Conor Friedersdorf of The Atlantic reported about how Katie Couric asked Wall Street Journal editor Gerard Baker at the Aspen Ideas Festival, co-hosted by The Aspen Institute and The Atlantic, about whether President Donald Trump lies.
Friedersdorf writes, “‘What I think is not really important,’ he began. ‘I think the president probably lies a lot, right? I think the president makes things up at times. I think I’ve got a fair amount of reasons for believing that.’
“However, he continued:
The difference is not what I think or what I might express and an opinion or even given reasonable grounds to believe, but what my reporters can report as facts. And if you’re going to report as a fact that something is a lie, you have to know that it’s not only an untruth, not only a falsehood, you have to be able to be able to impute two things in the mind of the speaker: one, knowledge that it is actually untrue; and two, a deliberate intent to deceive.
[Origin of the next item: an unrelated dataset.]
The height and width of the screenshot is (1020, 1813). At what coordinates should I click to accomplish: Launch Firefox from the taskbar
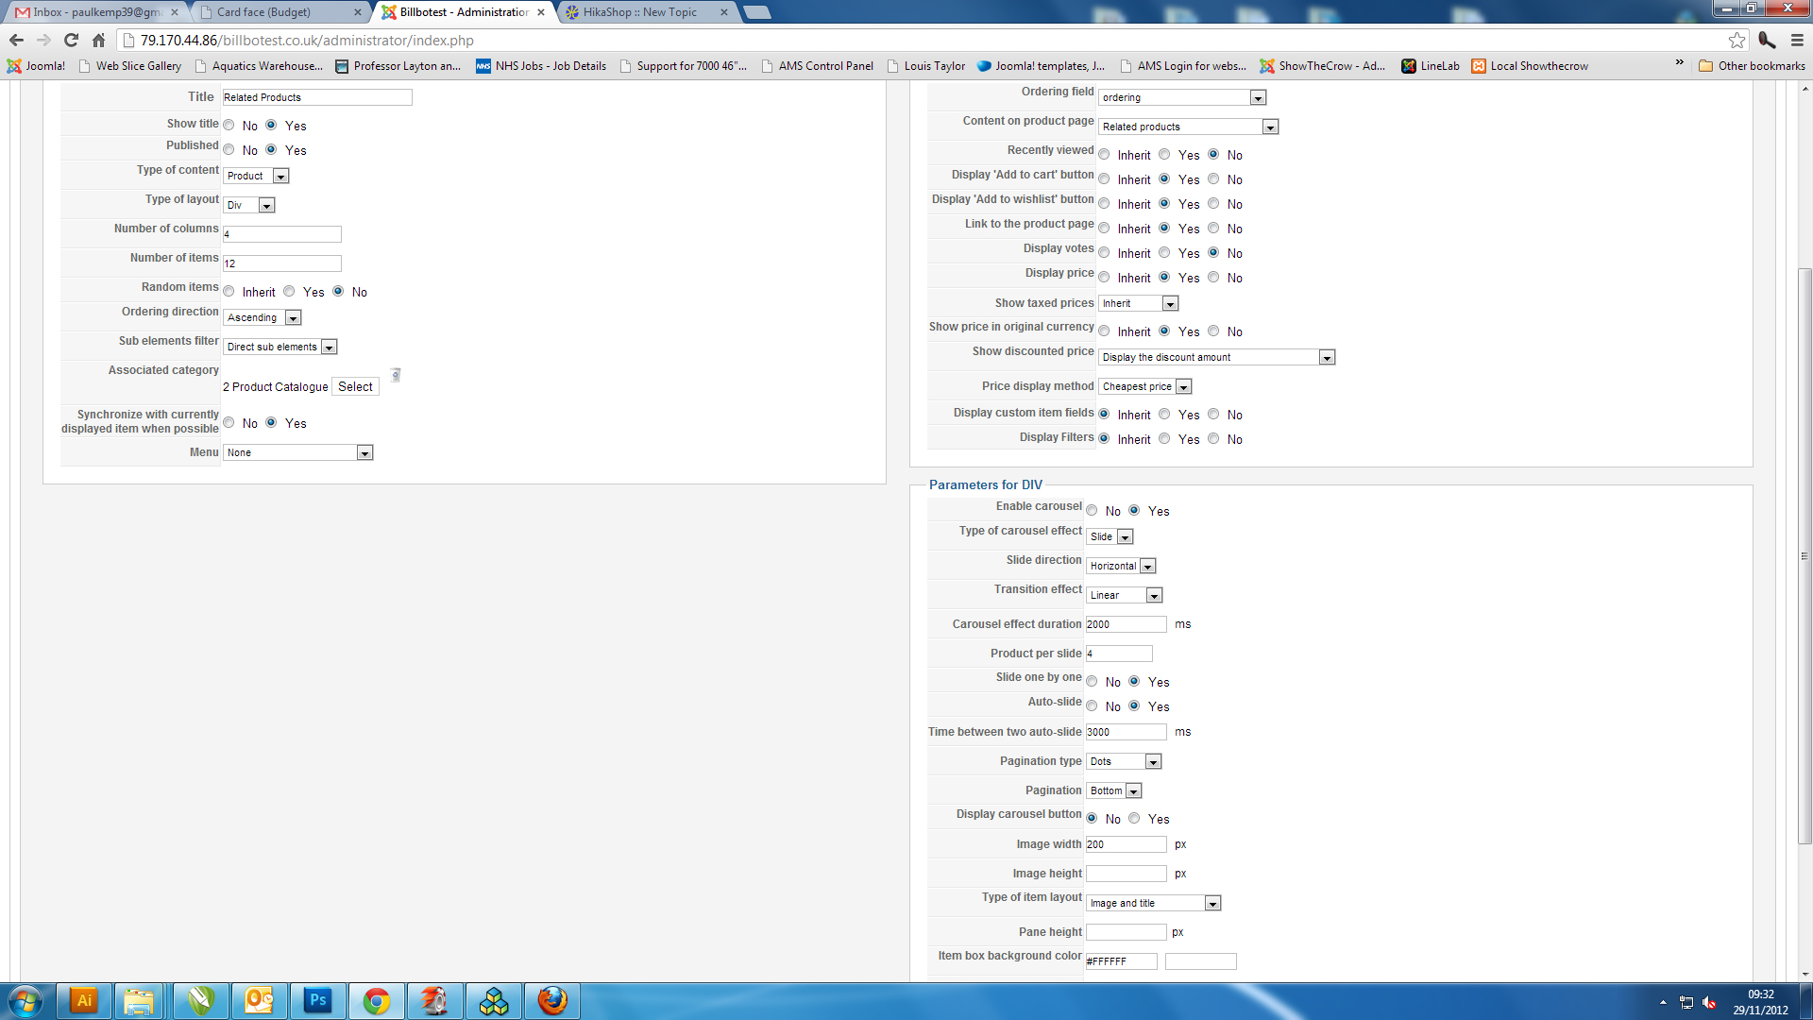click(x=552, y=1000)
And I can see circumstances, perhaps, that Donald Trump or indeed anybody else for that matter, that they have enough evidence to know that it’s truth, and that I would be able to infer from their falsehood that they were telling a lie. But it’s a pretty high bar. Our reporters are very careful about imputing motives to people that go beyond the evidence. We are very strict about this. We don’t impute jealousy or hatred or various other things. It is a judgment making a call about whether or not someone is lying. And again, I don’t rule it out completely. I said I’m careful about it. And I think that most people should be careful about it.”